Download or read book Foundations of Statistics for Data Scientists written by Alan Agresti and published by CRC Press. This book was released on 2021-11-22 with total page 486 pages. Available in PDF, EPUB and Kindle. Book excerpt: Foundations of Statistics for Data Scientists: With R and Python is designed as a textbook for a one- or two-term introduction to mathematical statistics for students training to become data scientists. It is an in-depth presentation of the topics in statistical science with which any data scientist should be familiar, including probability distributions, descriptive and inferential statistical methods, and linear modeling. The book assumes knowledge of basic calculus, so the presentation can focus on "why it works" as well as "how to do it." Compared to traditional "mathematical statistics" textbooks, however, the book has less emphasis on probability theory and more emphasis on using software to implement statistical methods and to conduct simulations to illustrate key concepts. All statistical analyses in the book use R software, with an appendix showing the same analyses with Python.
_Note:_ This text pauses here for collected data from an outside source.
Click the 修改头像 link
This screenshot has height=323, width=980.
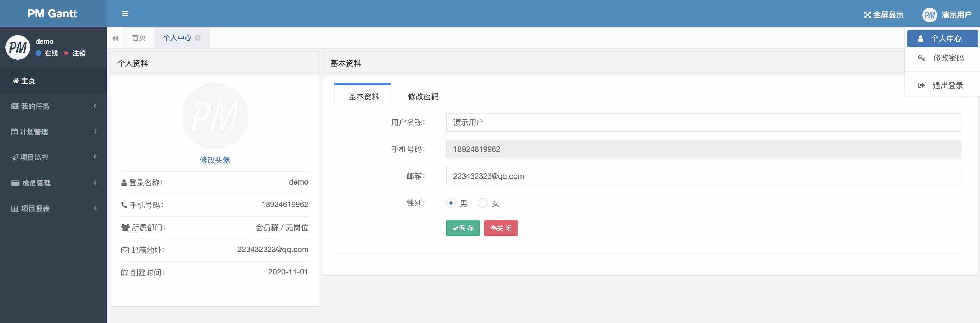pos(215,160)
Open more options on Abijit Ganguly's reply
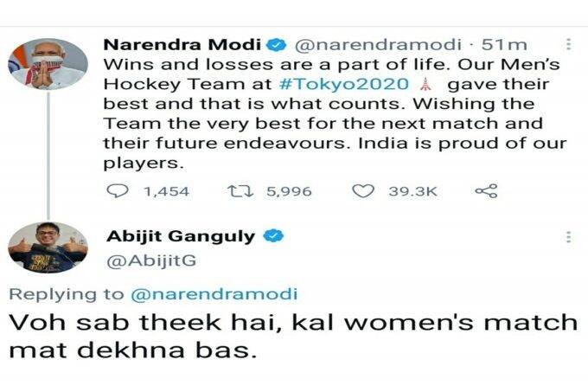Image resolution: width=588 pixels, height=392 pixels. coord(568,237)
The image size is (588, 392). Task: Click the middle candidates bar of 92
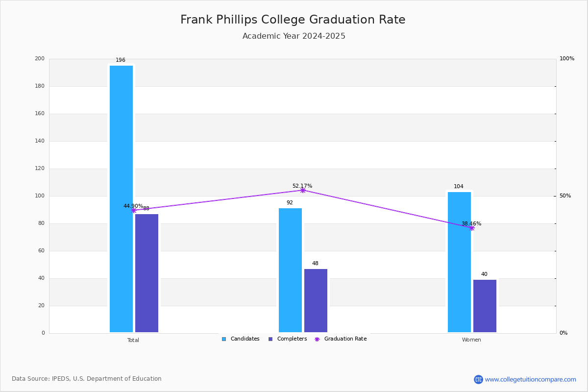pyautogui.click(x=290, y=270)
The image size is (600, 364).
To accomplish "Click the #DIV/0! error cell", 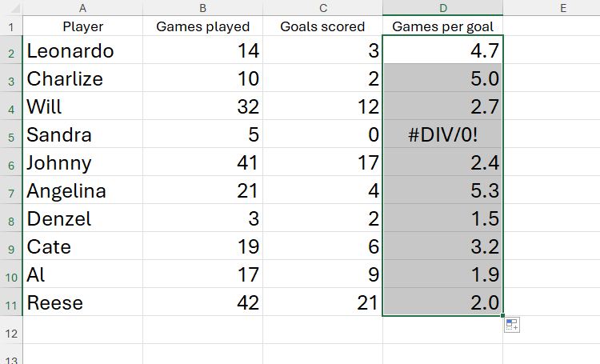I will click(x=443, y=135).
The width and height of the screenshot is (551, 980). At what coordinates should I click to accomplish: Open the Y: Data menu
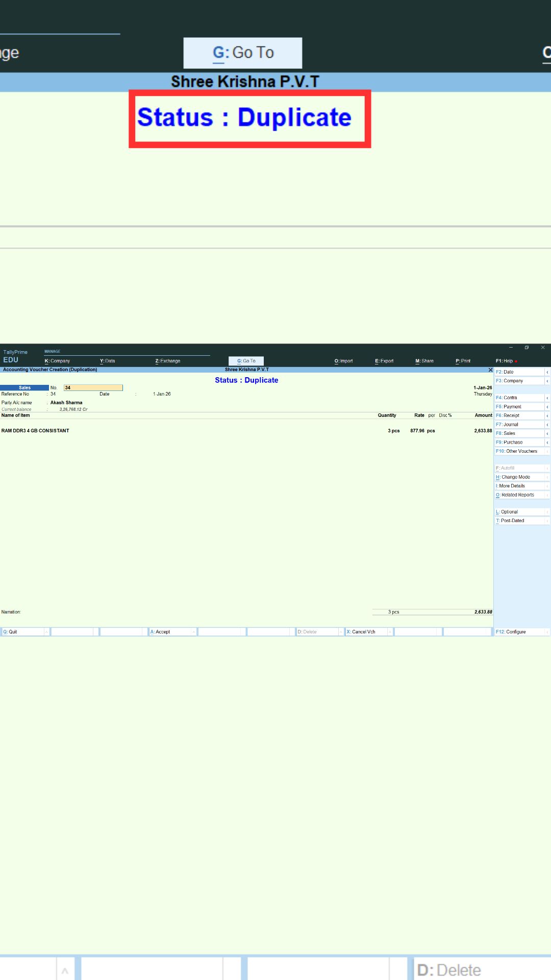[108, 361]
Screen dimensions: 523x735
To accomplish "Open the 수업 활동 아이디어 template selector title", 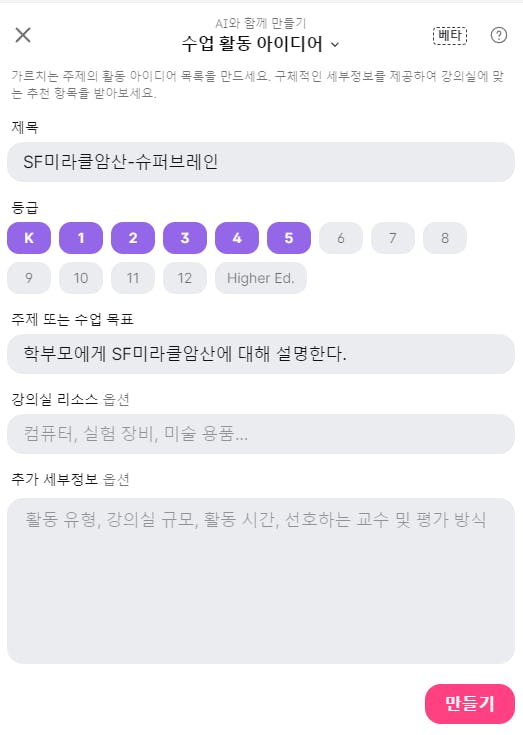I will 252,44.
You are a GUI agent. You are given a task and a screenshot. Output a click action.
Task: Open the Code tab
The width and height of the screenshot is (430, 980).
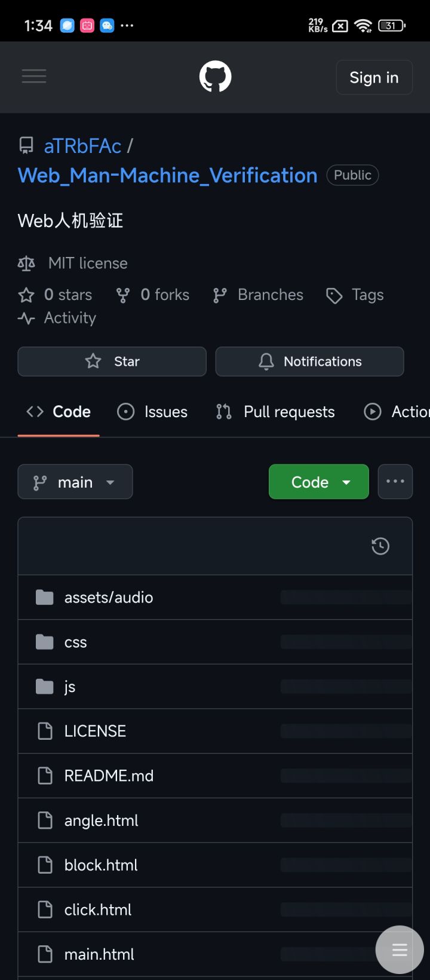tap(59, 412)
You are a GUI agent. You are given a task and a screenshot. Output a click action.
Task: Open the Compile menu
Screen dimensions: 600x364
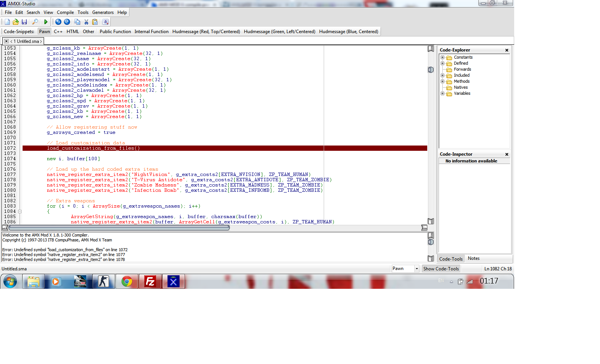tap(65, 12)
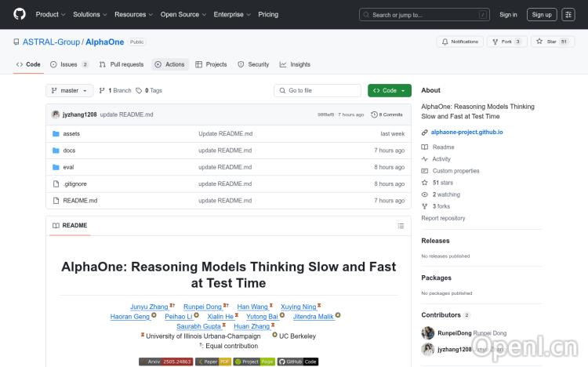View the 8 Commits history

point(388,114)
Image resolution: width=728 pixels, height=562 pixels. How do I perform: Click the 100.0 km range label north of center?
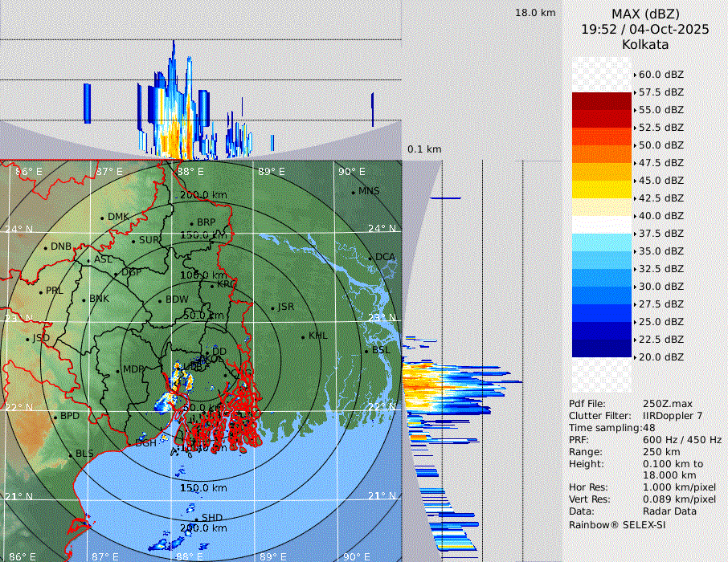(202, 275)
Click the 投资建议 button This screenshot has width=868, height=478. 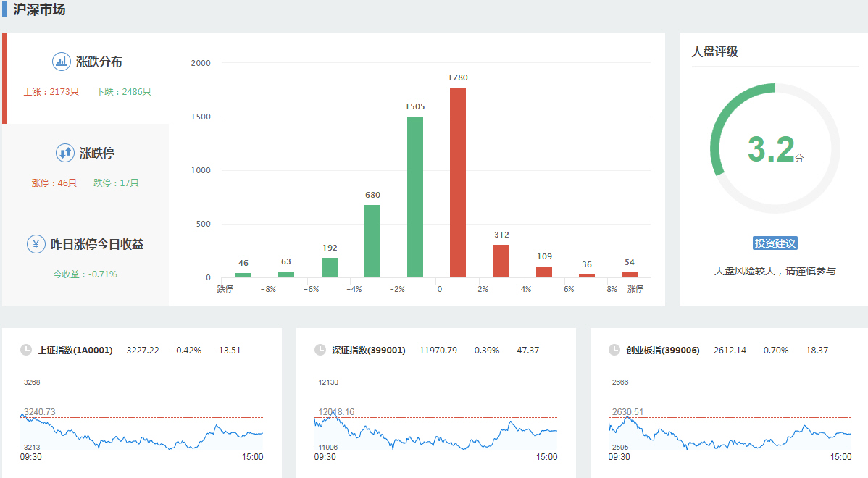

The book also introduces modern topics that do not normally appear in mathematical statistics texts but are highly relevant for data scientists, such as Bayesian inference, generalized linear models for non-normal responses (e.g., logistic regression and Poisson loglinear models), and regularized model fitting. The nearly 500 exercises are grouped into "Data Analysis and Applications" and "Methods and Concepts." Appendices introduce R and Python and contain solutions for odd-numbered exercises. The book's website has expanded R, Python, and Matlab appendices and all data sets from the examples and exercises.

An Introduction to R

Download An Introduction to R PDF Online Free

Author :
Publisher : Pelagic Publishing Ltd
ISBN 13 : 1784273392
Total Pages : 311 pages
Book Rating : 4.7/5 (842 download)

DOWNLOAD NOW!


Book Synopsis An Introduction to R by : Mark Gardener

Download or read book An Introduction to R written by Mark Gardener and published by Pelagic Publishing Ltd. This book was released on 2023-05-23 with total page 311 pages. Available in PDF, EPUB and Kindle. Book excerpt: The modern world is awash with data. The R Project is a statistical environment and programming language that can help to make sense of it all. A huge open-source project, R has become enormously popular because of its power and flexibility. With R you can organise, analyse and visualise data. This clear and methodical book will help you learn how to use R from the ground up, giving you a start in the world of data science. Learning about data is important in many academic and business settings, and R offers a potent and adaptable programming toolbox. The book covers a range of topics, including: importing/exporting data, summarising data, visualising data, managing and manipulating data objects, data analysis (regression, ANOVA and association among others) and programming functions. Regardless of your background or specialty, you'll find this book the perfect primer on data analysis, data visualisation and data management, and a springboard for further exploration.